The University of British Columbia has been put on alert for the second time in a week because of a vague threat similar to one that forced the evacuation of a building last Wednesday.
RCMP said Tuesday they plan a stepped-up presence Wednesday but no other police measures after the latest threat was received. University officials initially said it would be business as usual on campus Wednesday, but late Tuesday decided to cancel classes in the Biological Sciences Building that was the target of last week’s threat.
“We are taking the advice of the RCMP to treat the non-specific nature of the threat with a higher level of community vigilance but to otherwise continue our normal activities,” the university said in a message on its website.
“However, because of the specific mention of the Biosciences Building in the threatening message received last week, and the traumatic experience of the occupants who endured a full lockdown of the building at that time, classes will be cancelled tomorrow (Wednesday) in the Biosciences Building.”
About 1,000 people use the building on a normal day, said university spokesman Randy Schmidt.
Like last week, police would not offer details about this threat, saying it could affect their investigation.
The difference this time was that the threat was not focused on one building. Last time, police cordoned off the biosciences building and evacuated everyone inside.
“In this case, the threat does not specify a location within the UBC Point Grey campus or the method of doing harm but does specify Wednesday as the day of the threat,” said RCMP spokeswoman Const. Annie Linteau.
Linteau would not say whether RCMP believe the threat originates with someone connected to the university but police were appealing to the person or persons involved to seek counselling through the university.
“The RCMP are asking this individual or individuals to come forward and seek the help that he or she needs,” Linteau said.
University public affairs director Scott Macrae said students, faculty and staff would be alerted via e-mail Tuesday about the threat and encouraged to keep an eye on the university’s web site for updates.
A text-messaging alert system is in the works by the end of this school term at the latest, he said, but it won’t be used this time because it hasn’t been tested.
“For now we will be using the web, e-mail, telephone,” he said.
Macrae could not say if students would be penalized for staying away from campus Wednesday.
“At this point RCMP are recommending that people treat tomorrow as business as usual,” he said. “Generally those matters (missing class) are dealt with between students and their professors.”
The threat is frustratingly vague, yet credible enough that the RCMP on Wednesday will send an unspecified number of Mounties onto the campus, a labyrinthian sprawl along Vancouver’s western shoreline with a school-day population of around 65,000.
“Investigators cannot ascertain with any precision the level of danger or whether any danger exists, but are continuing to vigorously pursue the investigation into both threats,” said Linteau.
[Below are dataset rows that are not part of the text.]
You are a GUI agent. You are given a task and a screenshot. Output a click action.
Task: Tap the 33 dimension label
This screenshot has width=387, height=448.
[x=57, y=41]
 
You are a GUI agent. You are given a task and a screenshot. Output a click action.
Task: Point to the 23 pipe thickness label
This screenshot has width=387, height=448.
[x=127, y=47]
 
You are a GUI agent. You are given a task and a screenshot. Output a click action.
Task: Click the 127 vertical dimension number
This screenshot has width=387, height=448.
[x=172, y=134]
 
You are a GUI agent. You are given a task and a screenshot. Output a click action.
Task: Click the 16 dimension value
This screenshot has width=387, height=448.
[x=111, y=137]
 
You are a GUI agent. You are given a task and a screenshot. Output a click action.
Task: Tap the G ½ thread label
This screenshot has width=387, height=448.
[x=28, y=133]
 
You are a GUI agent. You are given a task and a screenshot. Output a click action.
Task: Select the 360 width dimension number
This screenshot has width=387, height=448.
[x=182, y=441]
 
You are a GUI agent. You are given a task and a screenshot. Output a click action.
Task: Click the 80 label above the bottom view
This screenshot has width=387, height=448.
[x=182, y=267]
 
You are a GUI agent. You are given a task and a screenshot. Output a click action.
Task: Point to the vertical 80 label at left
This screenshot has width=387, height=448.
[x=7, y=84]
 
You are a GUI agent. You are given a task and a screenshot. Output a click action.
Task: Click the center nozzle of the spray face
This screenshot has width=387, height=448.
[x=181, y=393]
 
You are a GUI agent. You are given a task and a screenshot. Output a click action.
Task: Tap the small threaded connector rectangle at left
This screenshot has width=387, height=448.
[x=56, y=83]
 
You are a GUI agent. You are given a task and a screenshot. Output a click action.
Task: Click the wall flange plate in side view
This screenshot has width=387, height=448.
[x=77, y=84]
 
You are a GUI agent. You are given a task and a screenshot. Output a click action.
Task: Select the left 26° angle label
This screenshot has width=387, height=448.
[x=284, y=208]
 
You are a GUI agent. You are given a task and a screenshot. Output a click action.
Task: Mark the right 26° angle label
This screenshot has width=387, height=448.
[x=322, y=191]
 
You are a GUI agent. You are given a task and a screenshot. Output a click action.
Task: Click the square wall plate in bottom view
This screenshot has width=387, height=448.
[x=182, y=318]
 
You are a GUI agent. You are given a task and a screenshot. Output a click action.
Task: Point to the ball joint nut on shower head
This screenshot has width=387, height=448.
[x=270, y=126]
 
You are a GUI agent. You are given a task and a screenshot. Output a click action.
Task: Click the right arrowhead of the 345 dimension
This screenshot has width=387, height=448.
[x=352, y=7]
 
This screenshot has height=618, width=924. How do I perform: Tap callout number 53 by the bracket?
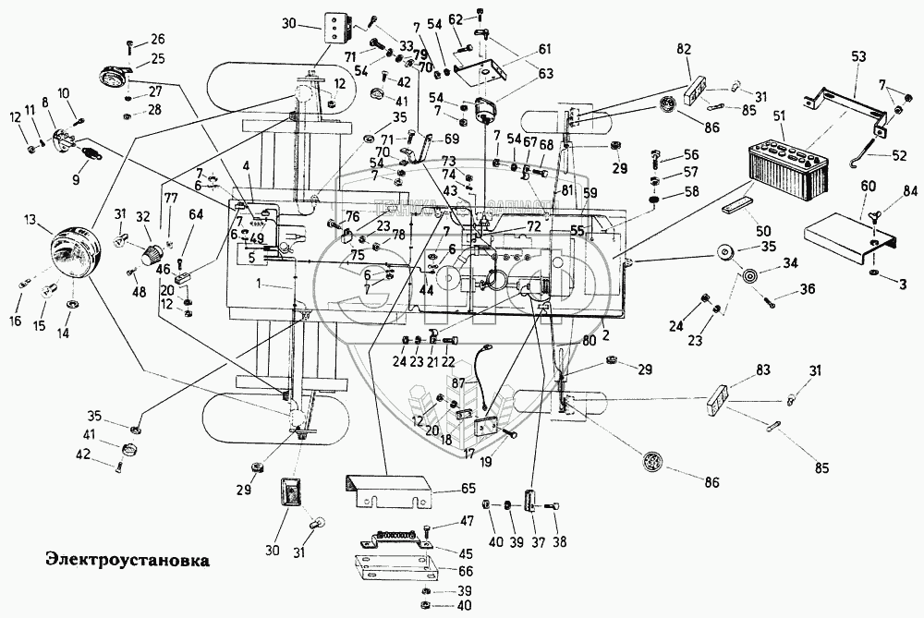(x=858, y=56)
The RCMP’s behavioural sciences unit will analyze the threats to try and get a profile of who sent them, she said.
“We have to explore every avenue of investigation, regardless if it is a cry for help, regardless if it is to gain public notoriety or regardless of whether or not someone is intending on carrying out the threat,” said Linteau.
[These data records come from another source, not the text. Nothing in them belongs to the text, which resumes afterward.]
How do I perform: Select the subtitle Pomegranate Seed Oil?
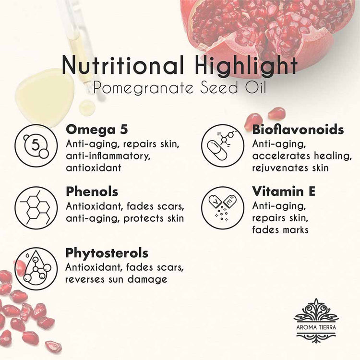[x=180, y=88]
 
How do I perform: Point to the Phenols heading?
[x=92, y=192]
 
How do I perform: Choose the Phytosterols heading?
[x=107, y=253]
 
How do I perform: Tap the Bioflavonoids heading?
[x=298, y=130]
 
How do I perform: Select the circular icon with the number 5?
[x=36, y=145]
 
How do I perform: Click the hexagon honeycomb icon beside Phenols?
[x=36, y=207]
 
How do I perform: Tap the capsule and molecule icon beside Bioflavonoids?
[x=222, y=145]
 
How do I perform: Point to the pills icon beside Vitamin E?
[x=222, y=207]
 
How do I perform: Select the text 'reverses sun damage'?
[x=116, y=279]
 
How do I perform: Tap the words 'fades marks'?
[x=280, y=229]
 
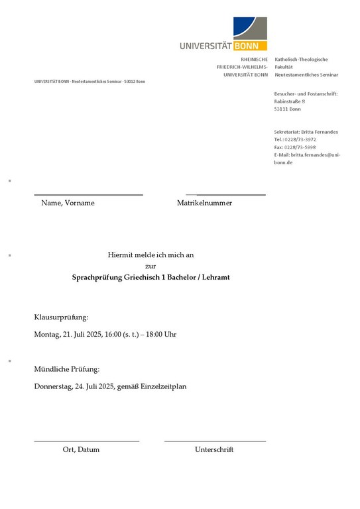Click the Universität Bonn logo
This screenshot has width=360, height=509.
tap(223, 34)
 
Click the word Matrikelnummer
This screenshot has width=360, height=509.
tap(204, 203)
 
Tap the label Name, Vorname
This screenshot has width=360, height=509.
tap(68, 203)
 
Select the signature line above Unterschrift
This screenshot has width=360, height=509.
tap(215, 441)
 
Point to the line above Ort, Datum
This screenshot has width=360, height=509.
tap(86, 441)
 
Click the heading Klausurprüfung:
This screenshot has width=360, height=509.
tap(61, 318)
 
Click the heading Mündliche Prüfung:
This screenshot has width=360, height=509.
tap(67, 369)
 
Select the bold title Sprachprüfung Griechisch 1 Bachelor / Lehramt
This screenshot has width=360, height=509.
tap(150, 277)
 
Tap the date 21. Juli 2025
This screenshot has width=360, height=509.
tap(83, 334)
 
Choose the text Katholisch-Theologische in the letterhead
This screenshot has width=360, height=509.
tap(301, 60)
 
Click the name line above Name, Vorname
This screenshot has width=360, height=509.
tap(88, 195)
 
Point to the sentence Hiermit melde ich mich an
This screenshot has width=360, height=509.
tap(150, 254)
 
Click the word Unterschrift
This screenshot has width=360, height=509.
tap(214, 449)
“It is a criminal offence and we are determined on finding the person or persons responsible.”
Linteau would not say how many extra Mounties would be on campus Wednesday to augment the permanent detachment there, nor whether the heavily armed emergency response team or bomb squad would be nearby.
The university’s acting security director, David Halcovitch, was also vague on his plans, other than saying his staff would take its lead from the RCMP.
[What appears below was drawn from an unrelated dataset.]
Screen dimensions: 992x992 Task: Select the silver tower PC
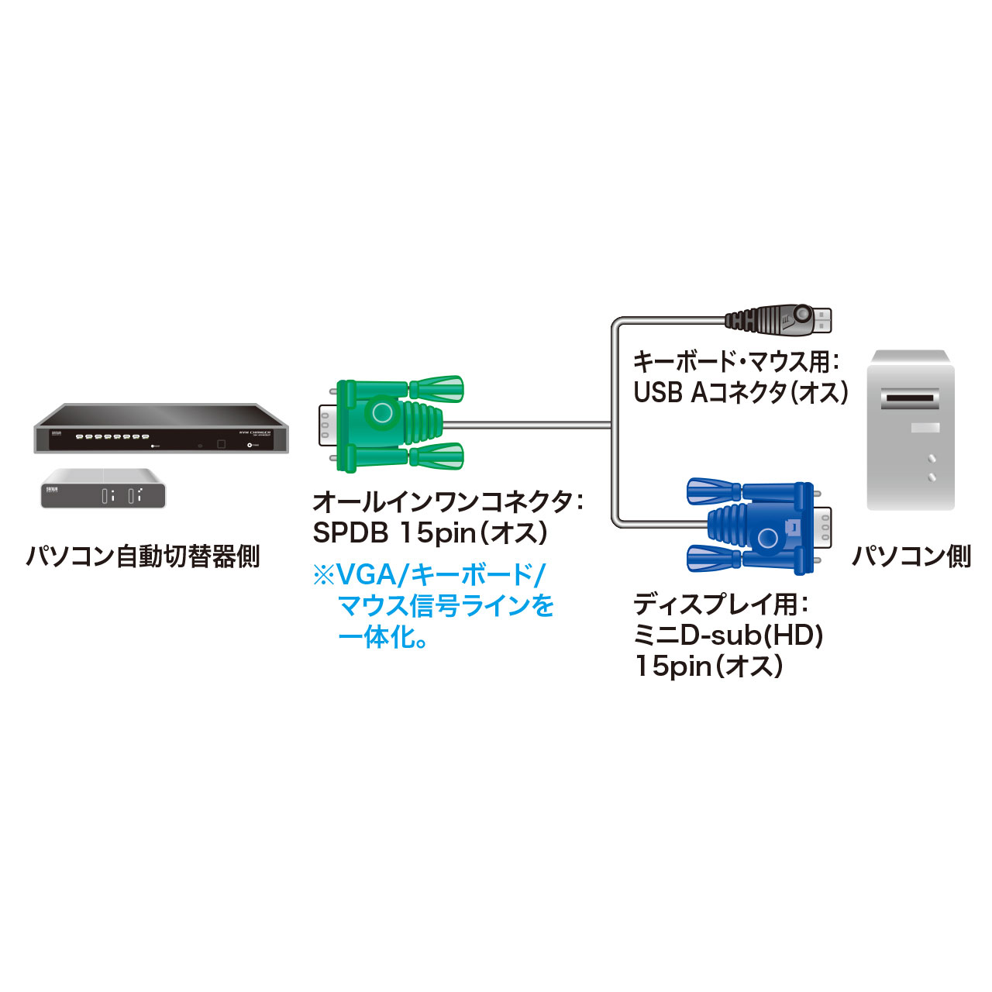click(910, 430)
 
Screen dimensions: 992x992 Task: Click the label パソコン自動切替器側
click(143, 556)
Macrae said the threats have been unsettling but the university has done its best to communicate with those affected.
“But you have to remember that this is a large community and there are more than 400 buildings on this campus,” he said.
A threat last Wednesday prompted a six-hour evacuation of the biosciences building near the centre of the main UBC campus.
The RCMP’s emergency response team, the explosives disposal unit and other RCMP resources cordoned off the building.
Those inside were told to lock the doors and stay in their rooms until the all-clear was sounded at 7:30 p.m.
Macrae said it was the first time the university had been forced to lock down a portion of the campus.